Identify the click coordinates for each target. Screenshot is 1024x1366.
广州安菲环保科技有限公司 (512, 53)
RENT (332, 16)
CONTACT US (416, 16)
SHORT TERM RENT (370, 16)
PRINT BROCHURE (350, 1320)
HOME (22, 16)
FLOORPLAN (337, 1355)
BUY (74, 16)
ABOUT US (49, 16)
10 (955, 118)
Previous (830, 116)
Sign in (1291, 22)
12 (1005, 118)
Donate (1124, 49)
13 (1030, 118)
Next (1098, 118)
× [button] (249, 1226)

### [Assigned task]
The response must be an exact reproduction of all the entries.

### [Answer to this task]
Identify the click coordinates for each target. Screenshot is 1024x1366.
广州安菲环保科技有限公司 (512, 53)
RENT (332, 16)
CONTACT US (416, 16)
SHORT TERM RENT (370, 16)
PRINT BROCHURE (350, 1320)
HOME (22, 16)
FLOORPLAN (337, 1355)
BUY (74, 16)
ABOUT US (49, 16)
10 (955, 118)
Previous (830, 116)
Sign in (1291, 22)
12 (1005, 118)
Donate (1124, 49)
13 (1030, 118)
Next (1098, 118)
× [button] (249, 1226)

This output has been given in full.